▶ **Work to be completed**
Pick every line out of the entries below that has the string "computer", and copy it.

Stored data:

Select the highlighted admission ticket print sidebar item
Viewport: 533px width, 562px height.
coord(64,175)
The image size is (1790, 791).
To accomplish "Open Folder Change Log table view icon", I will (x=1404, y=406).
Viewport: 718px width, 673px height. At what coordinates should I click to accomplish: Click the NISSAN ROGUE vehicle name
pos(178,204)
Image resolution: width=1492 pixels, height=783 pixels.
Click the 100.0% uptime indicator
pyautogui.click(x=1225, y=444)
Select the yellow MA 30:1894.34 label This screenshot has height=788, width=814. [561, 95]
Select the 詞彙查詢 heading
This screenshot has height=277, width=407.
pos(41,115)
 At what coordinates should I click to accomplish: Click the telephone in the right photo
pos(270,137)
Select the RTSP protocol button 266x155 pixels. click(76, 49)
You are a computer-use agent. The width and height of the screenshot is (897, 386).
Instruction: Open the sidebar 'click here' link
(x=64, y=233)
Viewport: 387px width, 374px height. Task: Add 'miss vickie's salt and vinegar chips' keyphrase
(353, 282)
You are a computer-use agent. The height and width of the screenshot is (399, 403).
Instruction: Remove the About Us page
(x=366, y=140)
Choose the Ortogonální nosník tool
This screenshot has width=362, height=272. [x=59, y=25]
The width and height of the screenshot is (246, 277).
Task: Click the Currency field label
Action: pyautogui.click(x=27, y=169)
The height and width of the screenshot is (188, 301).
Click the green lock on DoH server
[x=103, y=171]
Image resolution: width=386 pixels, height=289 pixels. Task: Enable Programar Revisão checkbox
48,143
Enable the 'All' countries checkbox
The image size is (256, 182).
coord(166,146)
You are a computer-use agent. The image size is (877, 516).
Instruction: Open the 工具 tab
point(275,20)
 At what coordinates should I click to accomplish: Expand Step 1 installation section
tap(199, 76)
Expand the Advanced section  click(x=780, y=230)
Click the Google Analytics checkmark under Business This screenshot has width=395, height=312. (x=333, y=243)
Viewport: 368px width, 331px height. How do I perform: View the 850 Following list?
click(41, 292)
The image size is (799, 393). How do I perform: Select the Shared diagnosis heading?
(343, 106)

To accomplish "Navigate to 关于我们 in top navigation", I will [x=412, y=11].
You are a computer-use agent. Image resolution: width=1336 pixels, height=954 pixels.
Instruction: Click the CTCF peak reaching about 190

▶ **Answer to this task**
You are a computer-use agent. The width and height of the screenshot is (897, 386).
You are a computer-use agent. The height and width of the screenshot is (399, 403).
You are a computer-use agent. The image size is (877, 516).
You are a computer-use agent. Image resolution: width=1336 pixels, height=954 pixels.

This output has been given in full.